Der Retro-Trend der neon-getünchten 80er Jahre hat nicht nur Netflix mit dessen Überraschungserfolg „Stranger Things“ erobert, auch im Filmbereich wird fleißig auf dieses Pferd gesetzt, mit meist eher mittelmäßigen Erfolg. Die Indie-Produzenten von „Summer of ’84“, die bereits mit „Turbo Kid“ einen respektablen Retro-Erfolg gelandet haben und allesamt nicht sonderliche Erinnerungen an 1984 aufweisen sollten, kennen diese Tropes sehr gut und nutzen sie hier mit Bravour aus.
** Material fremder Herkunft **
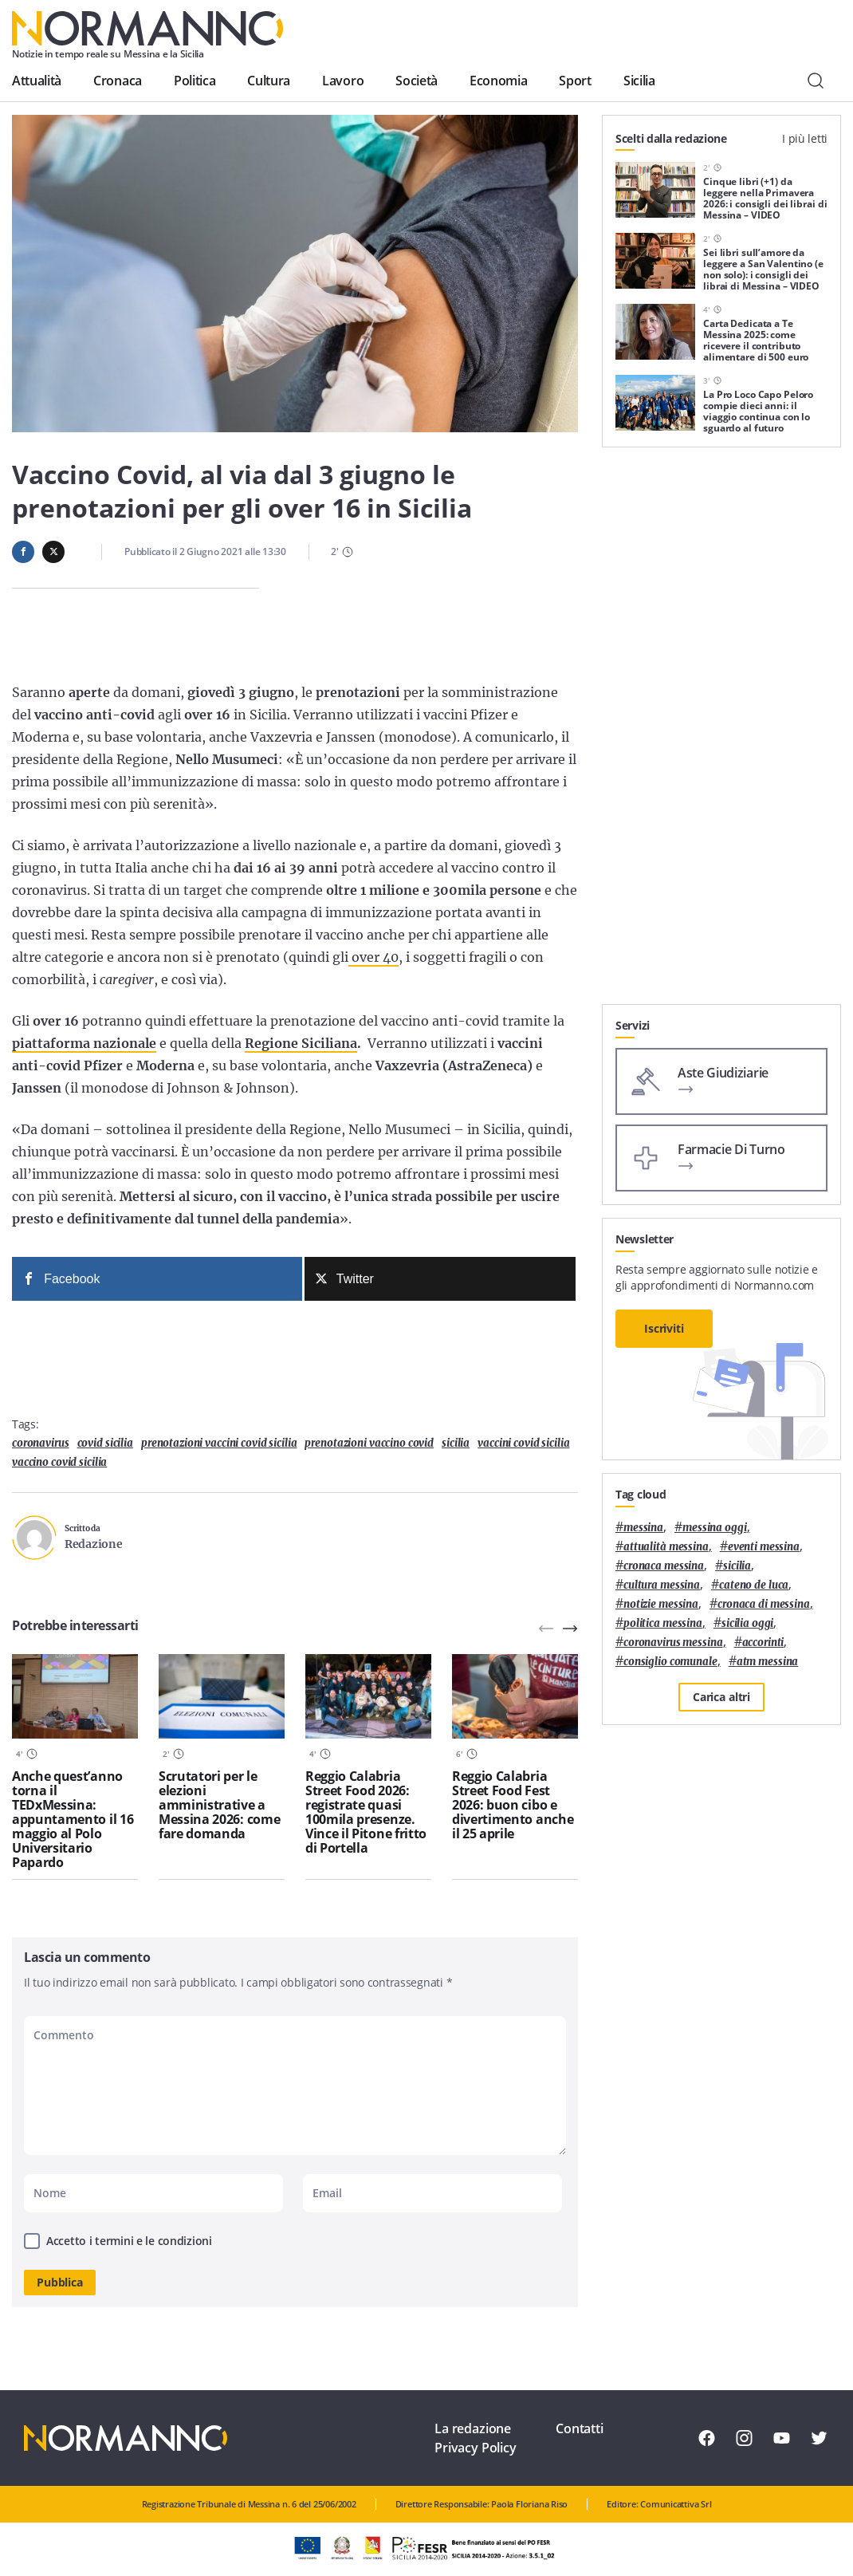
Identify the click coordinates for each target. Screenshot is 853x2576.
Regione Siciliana (301, 1043)
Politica (194, 80)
Natürlich gibt es BMX-Fahrräder, natürlich Walkie-Talkies, natürlich werden vermisste Kinder auf Milchtüten gesucht, natürlich ist es die attraktive Nachbarstochter, welche die Hormone der drei Jungs völlig aus der Bahn wirft und sie immer mal wieder kurz von ihrer Beschattung ablenkt. Selbst die Kameraführung ist spürbar 80er, keine hektische Wackelkamera sondern lange kreative Einstellungen und Übergänge, welche mit einem verliebten Setdesign eingerahmt wird, das nur wenige wirkliche Fehler, wie eine zu neumodische Twister-Verpackung aufweist, ansonsten aber auch Retro-Feeling versprüht.
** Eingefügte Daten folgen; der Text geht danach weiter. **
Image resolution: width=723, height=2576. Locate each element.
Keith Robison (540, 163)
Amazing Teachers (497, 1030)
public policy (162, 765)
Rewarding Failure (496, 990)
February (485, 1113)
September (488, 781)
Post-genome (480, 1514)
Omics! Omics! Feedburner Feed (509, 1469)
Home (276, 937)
Ja, der Plot ist nicht neu oder sonderlich kreativ. Wir lernen hier weder Neues über die 80er noch über die Serienmörder-Psyche oder über das Leben von Teenagern zu der Zeit. Die Überraschungen bleiben aus. Aber manchmal ist der Weg das Interessante, zu sehen, wie die Plotpunkte sauber und kreativ zugleich abgearbeitet werden. Und handwerklich ist der Film wirklich gelungen und man merkt den Machern an jeder Stelle ihren Spaß an. Selbst der deutsche Vertrieb Pandastorm Pictures tritt hier (meines Wissens nach) erstmalig mit einem eigenen Retro-Logo an, eine sympathische nette Überraschung – wie auch das filmische Vorwort, das die Filmemacher der Scheibe vorangestellt haben. Und die selbsternannte „Operation Mac-Attack“ bringt dann uns Rollenspielfreaks nochmal besonders zum Grinsen – ist dies doch auch der Name einer Untergrundorganisation im Rollenspiel „Unknown Armies“.
„Summer of ’84“ erfindet das Genre nicht neu, aber genießt und erfüllt die Tropes der 80er-Retrowelle in vollen Zügen und weiß damit vor allen Genre-Fans für sich zu gewinnen.